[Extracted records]
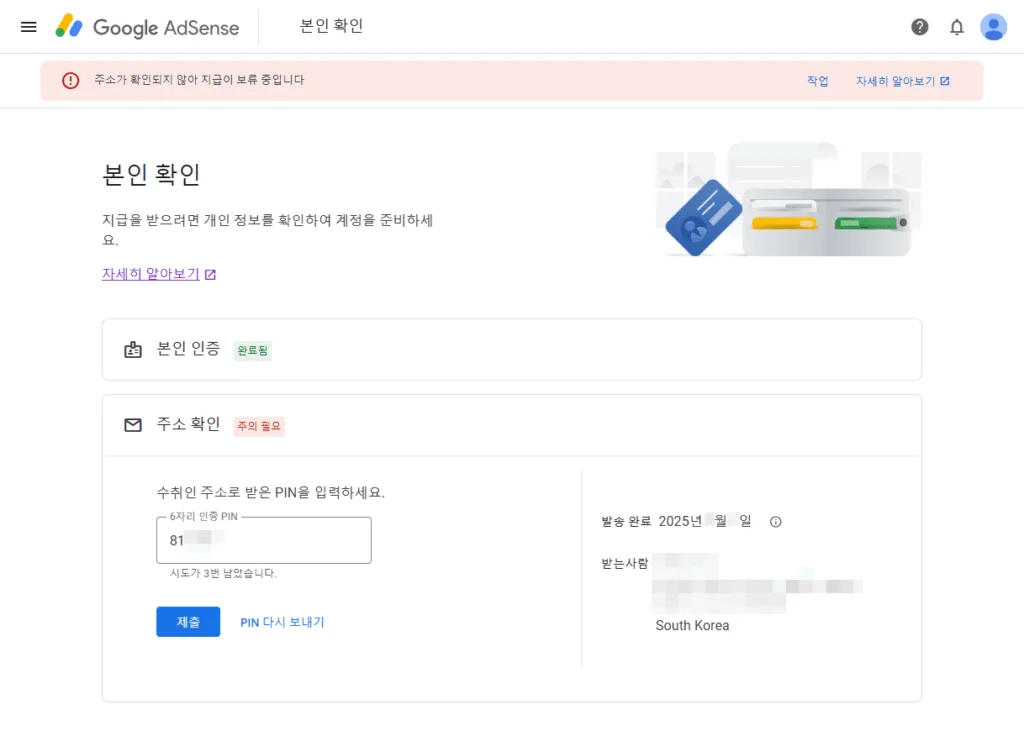
Task: Open the 작업 link in the alert banner
Action: [x=817, y=80]
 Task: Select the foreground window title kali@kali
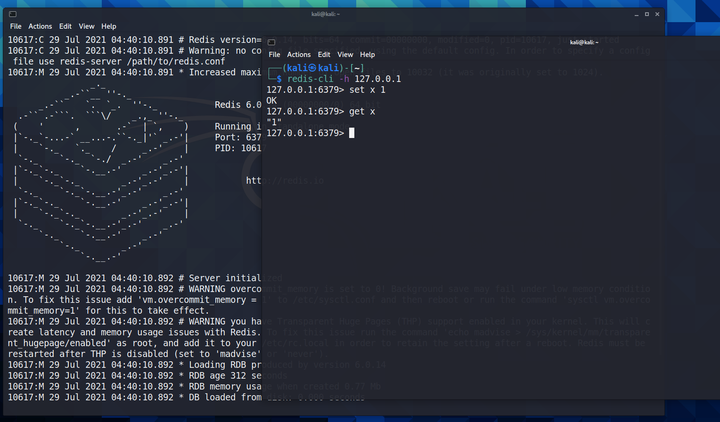pyautogui.click(x=584, y=42)
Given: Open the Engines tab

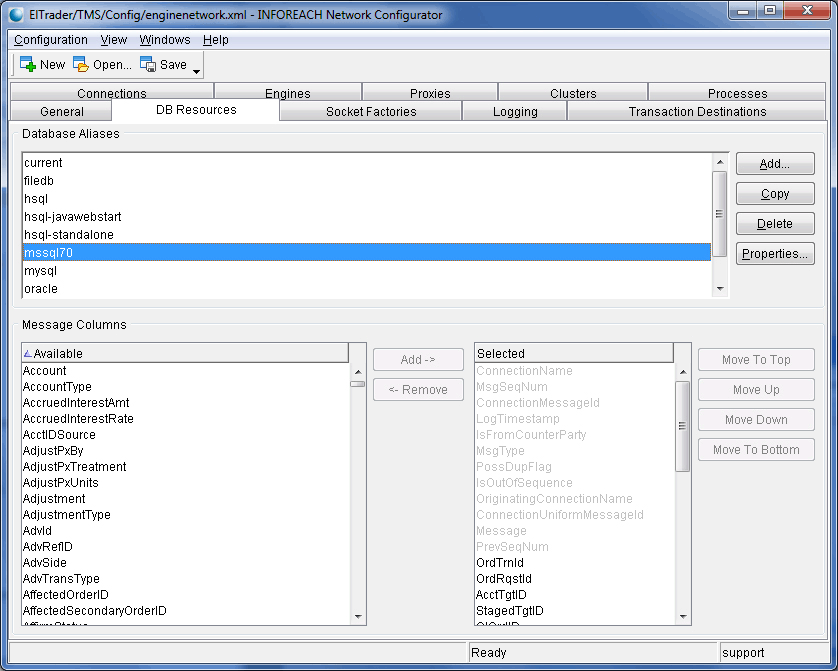Looking at the screenshot, I should [x=288, y=94].
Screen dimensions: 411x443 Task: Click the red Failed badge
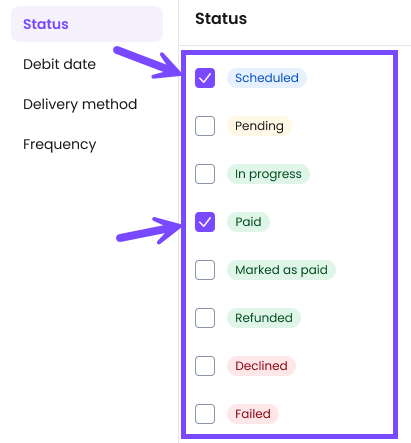tap(253, 414)
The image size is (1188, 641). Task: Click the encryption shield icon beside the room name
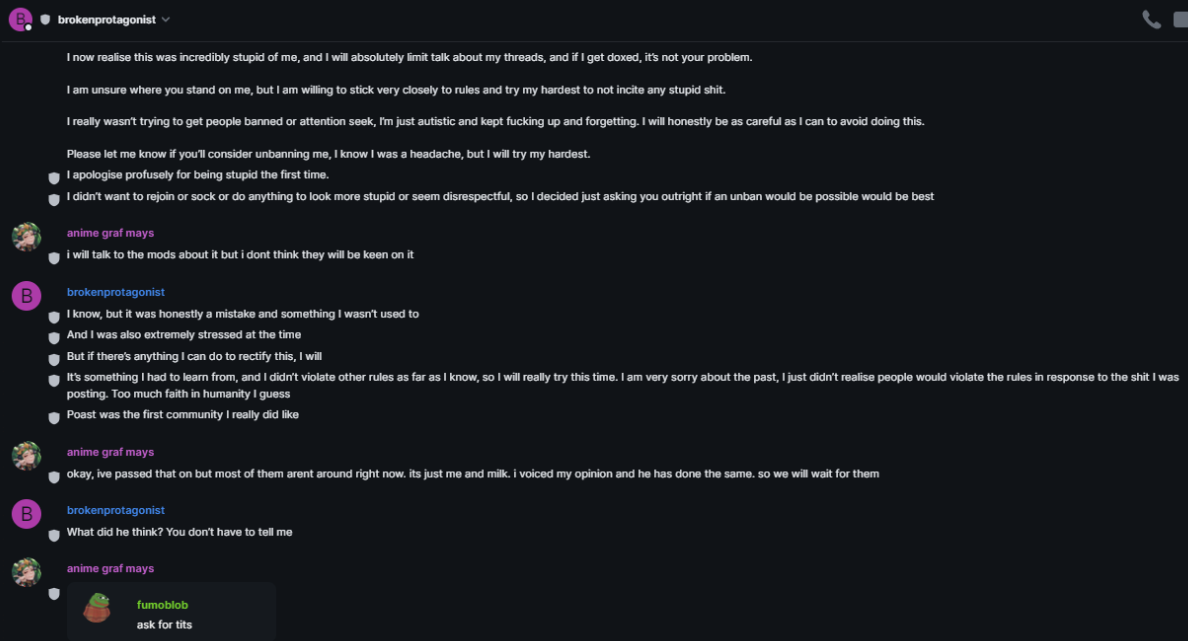[x=45, y=20]
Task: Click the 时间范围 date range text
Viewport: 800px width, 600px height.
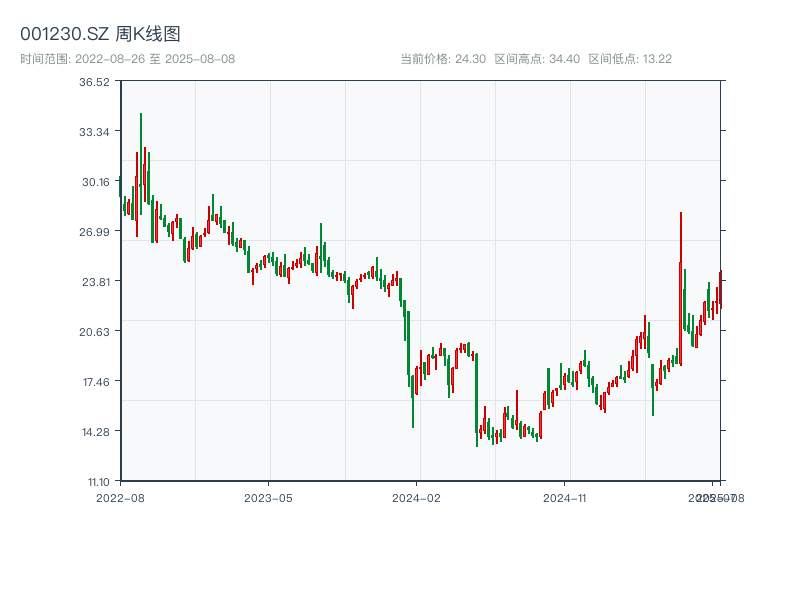Action: click(x=127, y=59)
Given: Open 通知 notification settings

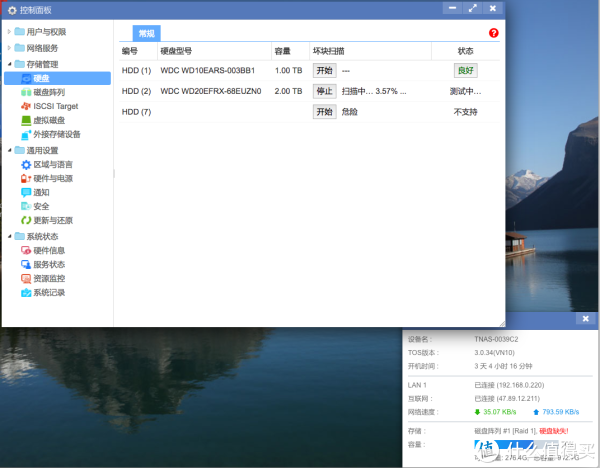Looking at the screenshot, I should click(41, 192).
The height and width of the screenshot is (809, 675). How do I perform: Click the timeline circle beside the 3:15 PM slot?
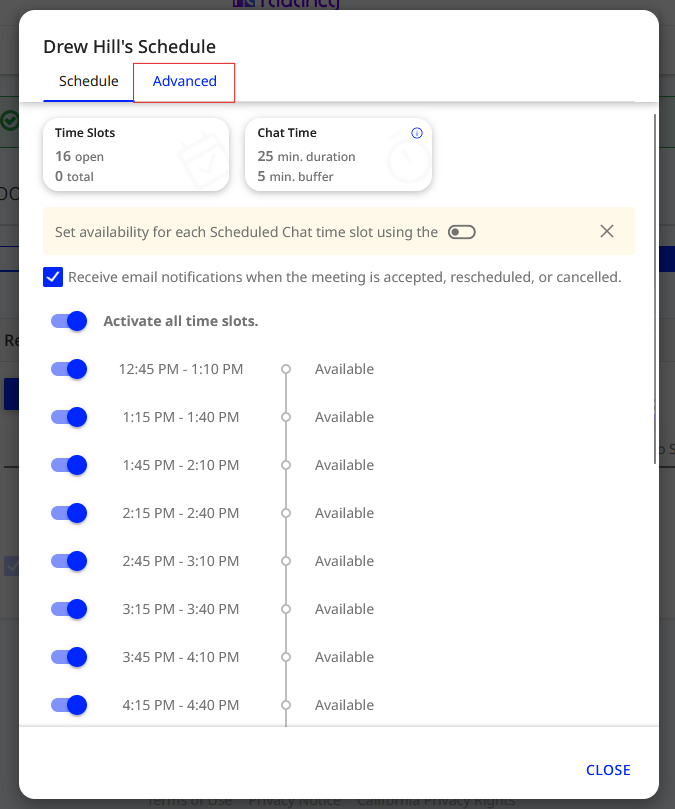pyautogui.click(x=286, y=609)
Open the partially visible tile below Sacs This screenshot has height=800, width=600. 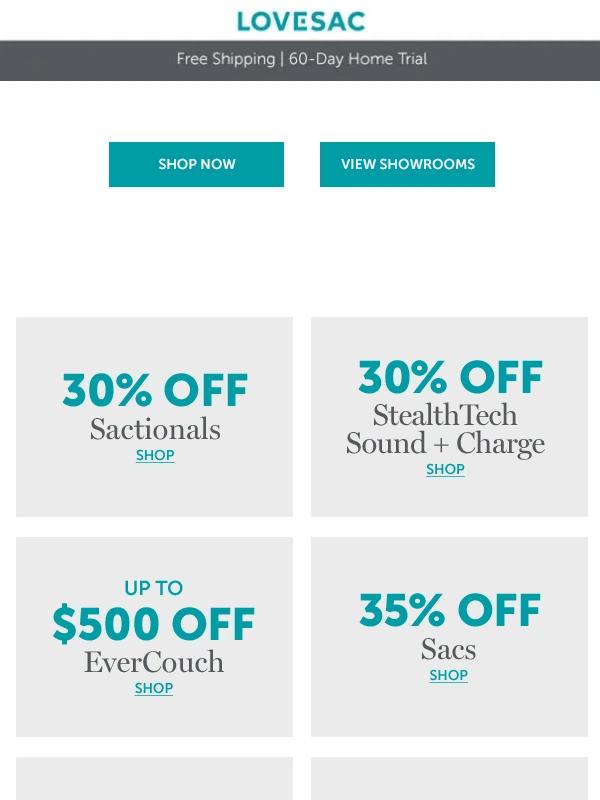(x=449, y=779)
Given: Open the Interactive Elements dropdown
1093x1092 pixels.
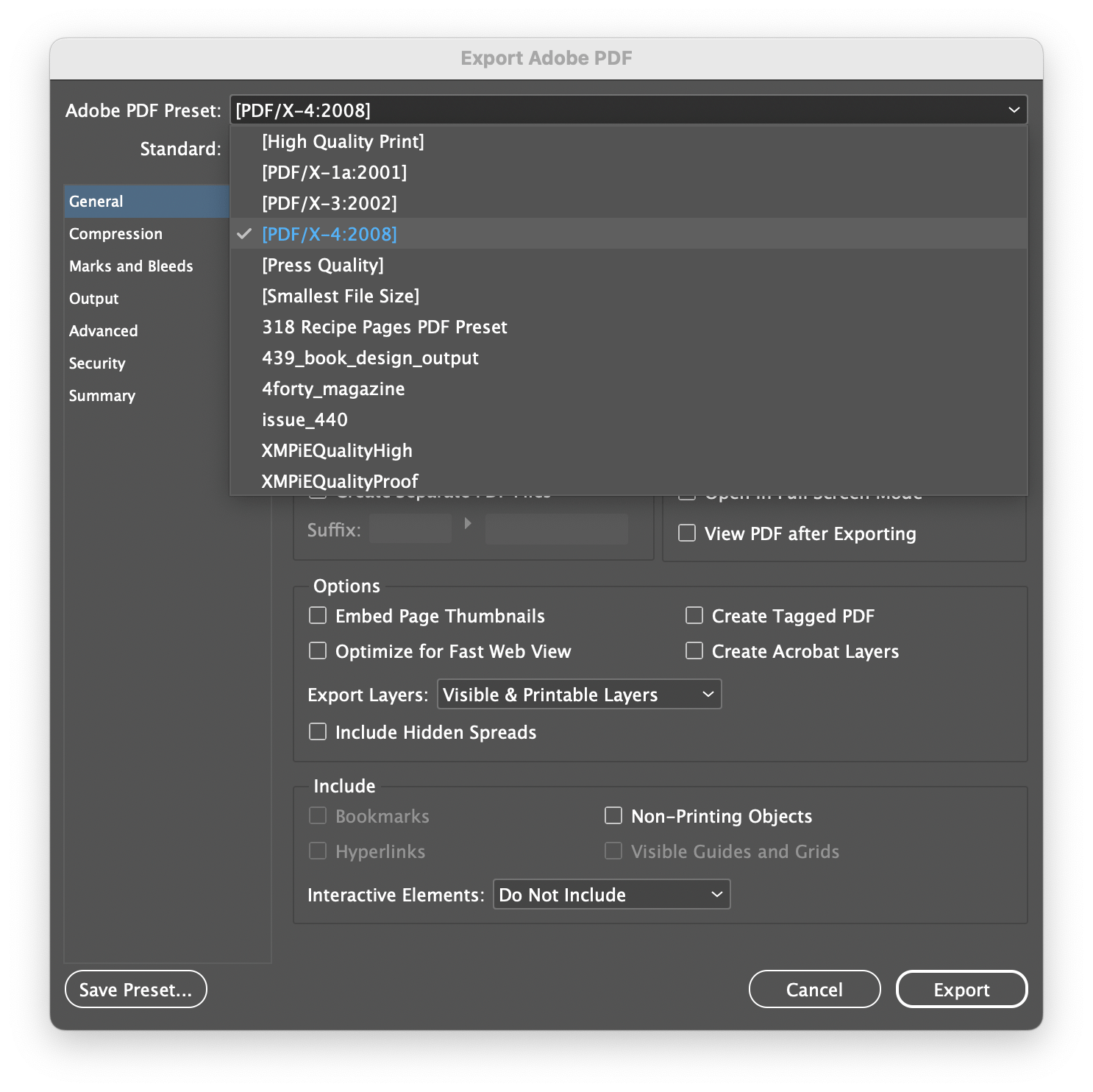Looking at the screenshot, I should pos(610,894).
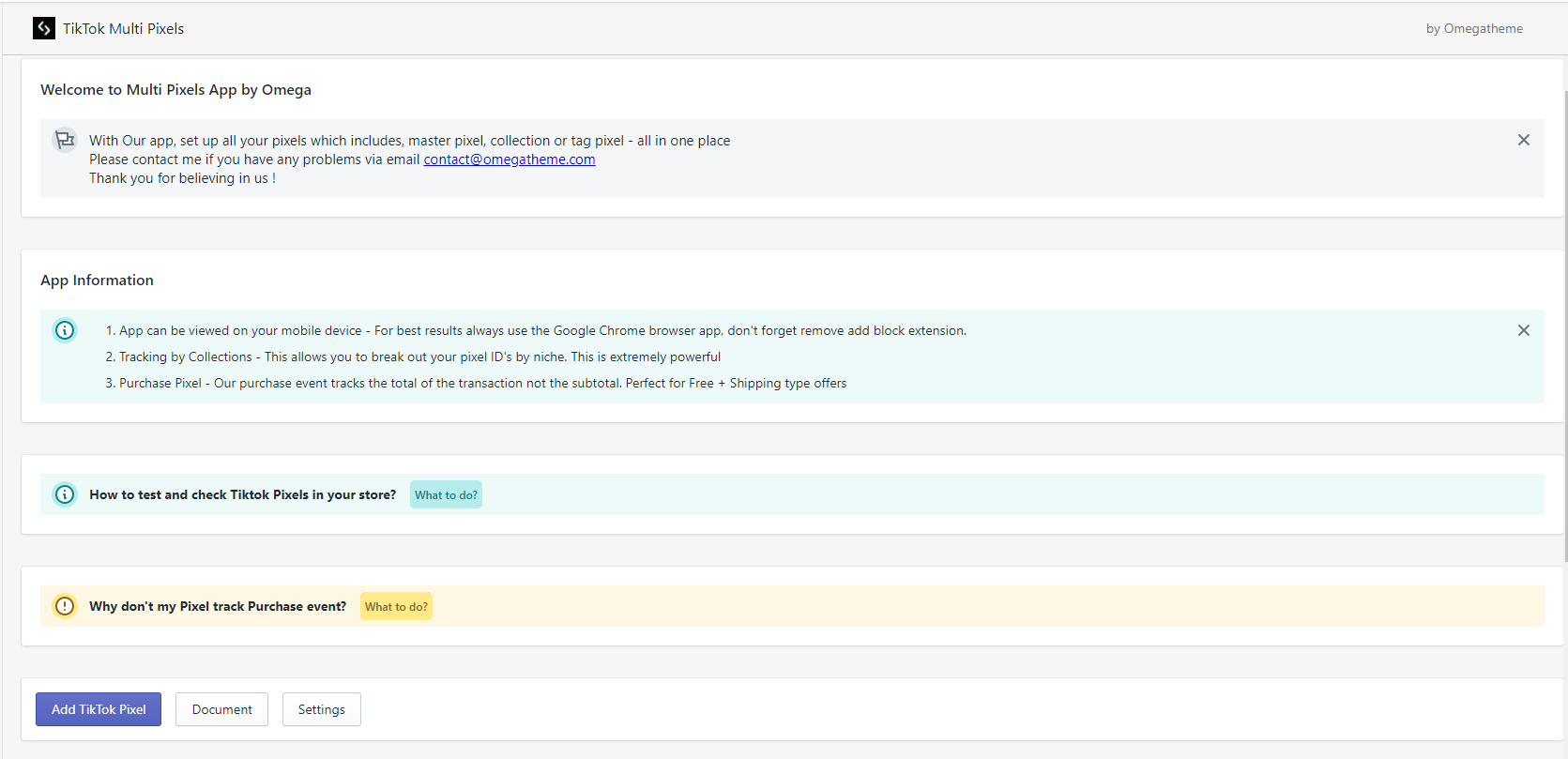Click the yellow warning icon for Purchase event

click(65, 606)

◆ **Exercise requirements**
Copy exactly, with no pictures, the lines from the line containing "Given: Open the Interactive Elements dropdown" through the last line of the records above.

◆ **Task solution**
Given: Open the Interactive Elements dropdown
1093x1092 pixels.
Looking at the screenshot, I should pos(610,894).
Click the yellow warning icon for Purchase event

click(65, 606)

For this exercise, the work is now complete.